- About this task -
From the listing below, extract each line containing the string "chevron".

- Extracted information -
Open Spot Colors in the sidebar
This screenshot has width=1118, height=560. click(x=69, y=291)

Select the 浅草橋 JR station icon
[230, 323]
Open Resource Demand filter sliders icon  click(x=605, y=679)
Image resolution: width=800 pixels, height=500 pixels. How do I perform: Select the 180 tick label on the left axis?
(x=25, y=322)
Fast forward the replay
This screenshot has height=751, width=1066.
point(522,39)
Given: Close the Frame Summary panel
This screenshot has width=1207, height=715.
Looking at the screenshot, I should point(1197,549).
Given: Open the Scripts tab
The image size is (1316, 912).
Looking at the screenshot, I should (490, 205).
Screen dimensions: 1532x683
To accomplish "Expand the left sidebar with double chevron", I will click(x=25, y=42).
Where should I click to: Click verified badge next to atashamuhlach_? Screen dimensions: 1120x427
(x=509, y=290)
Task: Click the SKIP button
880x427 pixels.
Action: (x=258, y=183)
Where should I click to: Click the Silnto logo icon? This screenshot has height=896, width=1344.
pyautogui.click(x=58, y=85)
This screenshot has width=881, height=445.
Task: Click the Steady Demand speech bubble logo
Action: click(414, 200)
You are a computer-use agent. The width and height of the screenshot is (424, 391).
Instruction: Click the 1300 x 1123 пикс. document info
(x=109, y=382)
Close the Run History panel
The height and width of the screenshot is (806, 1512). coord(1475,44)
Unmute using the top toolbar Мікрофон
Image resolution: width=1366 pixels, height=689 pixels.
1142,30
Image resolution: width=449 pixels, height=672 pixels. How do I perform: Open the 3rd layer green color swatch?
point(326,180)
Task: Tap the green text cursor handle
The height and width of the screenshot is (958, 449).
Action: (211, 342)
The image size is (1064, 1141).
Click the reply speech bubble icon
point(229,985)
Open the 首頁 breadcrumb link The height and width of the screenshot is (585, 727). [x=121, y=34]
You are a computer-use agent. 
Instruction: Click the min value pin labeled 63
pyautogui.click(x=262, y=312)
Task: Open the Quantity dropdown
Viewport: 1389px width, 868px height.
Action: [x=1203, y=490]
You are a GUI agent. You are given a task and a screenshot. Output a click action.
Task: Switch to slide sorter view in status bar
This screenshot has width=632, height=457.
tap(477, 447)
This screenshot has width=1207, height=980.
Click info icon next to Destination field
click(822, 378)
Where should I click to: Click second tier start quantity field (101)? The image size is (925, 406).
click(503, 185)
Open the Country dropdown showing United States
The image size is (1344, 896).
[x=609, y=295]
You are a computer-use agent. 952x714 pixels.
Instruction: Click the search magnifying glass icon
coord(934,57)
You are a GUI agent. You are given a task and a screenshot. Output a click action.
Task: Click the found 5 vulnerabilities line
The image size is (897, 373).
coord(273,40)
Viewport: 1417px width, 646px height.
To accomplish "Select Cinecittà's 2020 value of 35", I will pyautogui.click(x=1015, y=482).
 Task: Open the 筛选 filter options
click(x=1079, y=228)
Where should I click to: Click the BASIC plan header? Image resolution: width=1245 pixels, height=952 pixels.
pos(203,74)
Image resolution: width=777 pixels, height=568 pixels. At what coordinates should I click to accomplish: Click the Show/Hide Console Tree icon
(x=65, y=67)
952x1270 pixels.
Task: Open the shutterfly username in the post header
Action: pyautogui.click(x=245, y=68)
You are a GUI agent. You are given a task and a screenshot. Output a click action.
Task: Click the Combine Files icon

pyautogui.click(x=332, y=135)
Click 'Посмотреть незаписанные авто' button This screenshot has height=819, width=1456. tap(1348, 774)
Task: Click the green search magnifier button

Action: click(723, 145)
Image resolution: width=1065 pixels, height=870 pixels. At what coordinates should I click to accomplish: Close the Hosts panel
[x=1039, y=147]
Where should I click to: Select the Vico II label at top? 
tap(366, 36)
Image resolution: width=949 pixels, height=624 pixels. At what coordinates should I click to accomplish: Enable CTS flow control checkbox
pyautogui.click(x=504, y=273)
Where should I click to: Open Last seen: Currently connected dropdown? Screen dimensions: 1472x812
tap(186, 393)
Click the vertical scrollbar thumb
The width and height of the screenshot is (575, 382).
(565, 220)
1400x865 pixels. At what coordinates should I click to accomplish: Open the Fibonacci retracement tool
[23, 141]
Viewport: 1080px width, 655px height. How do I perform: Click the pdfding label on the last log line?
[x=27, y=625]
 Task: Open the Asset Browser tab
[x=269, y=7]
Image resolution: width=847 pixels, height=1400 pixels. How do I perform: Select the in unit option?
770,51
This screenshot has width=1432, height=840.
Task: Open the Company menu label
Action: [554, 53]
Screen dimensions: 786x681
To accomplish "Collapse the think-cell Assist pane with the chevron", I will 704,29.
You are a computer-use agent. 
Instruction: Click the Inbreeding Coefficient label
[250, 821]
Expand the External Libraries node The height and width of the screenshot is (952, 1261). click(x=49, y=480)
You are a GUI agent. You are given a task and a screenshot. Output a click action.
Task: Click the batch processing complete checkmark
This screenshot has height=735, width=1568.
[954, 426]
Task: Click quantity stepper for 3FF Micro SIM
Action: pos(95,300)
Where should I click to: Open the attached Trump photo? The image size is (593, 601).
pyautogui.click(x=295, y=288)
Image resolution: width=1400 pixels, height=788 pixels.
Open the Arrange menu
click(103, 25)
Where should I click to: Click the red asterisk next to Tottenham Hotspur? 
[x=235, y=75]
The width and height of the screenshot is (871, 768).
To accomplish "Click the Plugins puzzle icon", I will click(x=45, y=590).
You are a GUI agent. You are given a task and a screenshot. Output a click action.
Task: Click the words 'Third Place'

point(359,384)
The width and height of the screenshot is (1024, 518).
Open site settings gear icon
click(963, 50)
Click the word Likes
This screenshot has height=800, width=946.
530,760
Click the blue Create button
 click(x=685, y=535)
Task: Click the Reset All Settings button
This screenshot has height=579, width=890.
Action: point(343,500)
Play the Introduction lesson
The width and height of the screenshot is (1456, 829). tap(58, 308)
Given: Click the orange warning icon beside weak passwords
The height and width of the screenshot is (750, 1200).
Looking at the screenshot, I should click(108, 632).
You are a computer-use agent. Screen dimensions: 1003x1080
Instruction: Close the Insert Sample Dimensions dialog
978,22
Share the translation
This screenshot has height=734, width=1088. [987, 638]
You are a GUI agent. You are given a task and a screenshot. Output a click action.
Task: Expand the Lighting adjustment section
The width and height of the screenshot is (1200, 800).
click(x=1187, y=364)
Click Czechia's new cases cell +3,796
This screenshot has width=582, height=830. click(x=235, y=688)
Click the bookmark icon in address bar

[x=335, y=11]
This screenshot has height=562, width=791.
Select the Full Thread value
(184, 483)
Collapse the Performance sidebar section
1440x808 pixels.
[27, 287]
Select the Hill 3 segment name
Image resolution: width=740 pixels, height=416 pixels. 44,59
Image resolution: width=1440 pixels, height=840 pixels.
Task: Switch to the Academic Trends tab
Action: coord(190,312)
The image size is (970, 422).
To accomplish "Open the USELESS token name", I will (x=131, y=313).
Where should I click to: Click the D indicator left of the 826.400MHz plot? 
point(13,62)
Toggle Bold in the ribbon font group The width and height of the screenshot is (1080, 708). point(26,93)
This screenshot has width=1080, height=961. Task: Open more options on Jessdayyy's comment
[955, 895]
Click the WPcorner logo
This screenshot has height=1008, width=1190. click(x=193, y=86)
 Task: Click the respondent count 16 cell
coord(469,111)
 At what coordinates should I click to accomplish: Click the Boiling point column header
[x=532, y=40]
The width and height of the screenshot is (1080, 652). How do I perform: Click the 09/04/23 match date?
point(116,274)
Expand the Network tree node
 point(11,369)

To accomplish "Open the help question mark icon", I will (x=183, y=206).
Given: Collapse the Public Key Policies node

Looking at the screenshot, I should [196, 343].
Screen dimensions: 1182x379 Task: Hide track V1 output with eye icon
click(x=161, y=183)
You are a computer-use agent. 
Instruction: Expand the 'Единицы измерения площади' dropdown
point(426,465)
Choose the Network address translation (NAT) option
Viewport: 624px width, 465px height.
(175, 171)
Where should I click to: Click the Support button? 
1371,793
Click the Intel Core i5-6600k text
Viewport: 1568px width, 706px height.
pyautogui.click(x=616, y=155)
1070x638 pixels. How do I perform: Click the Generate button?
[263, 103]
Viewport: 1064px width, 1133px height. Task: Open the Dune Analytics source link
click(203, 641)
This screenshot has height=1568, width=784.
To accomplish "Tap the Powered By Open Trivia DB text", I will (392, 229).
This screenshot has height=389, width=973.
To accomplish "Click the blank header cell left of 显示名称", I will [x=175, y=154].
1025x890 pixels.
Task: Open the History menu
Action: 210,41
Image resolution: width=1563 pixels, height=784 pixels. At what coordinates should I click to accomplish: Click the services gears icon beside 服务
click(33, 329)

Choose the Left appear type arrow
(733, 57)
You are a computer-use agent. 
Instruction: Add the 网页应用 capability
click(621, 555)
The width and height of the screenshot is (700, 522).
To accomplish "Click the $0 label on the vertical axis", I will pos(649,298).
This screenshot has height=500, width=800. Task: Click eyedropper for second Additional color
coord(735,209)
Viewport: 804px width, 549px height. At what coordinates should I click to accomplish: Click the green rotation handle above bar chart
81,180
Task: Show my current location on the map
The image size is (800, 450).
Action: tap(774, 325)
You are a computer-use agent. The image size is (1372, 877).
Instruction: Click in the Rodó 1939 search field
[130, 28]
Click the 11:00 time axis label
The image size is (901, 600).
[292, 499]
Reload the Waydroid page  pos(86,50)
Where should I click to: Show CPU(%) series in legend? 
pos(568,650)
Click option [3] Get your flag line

- Output -
To accomplish "Expand the left sidebar with double chevron", I will click(x=25, y=42).
To accomplish "Collapse the think-cell Assist pane with the chevron", I will 704,29.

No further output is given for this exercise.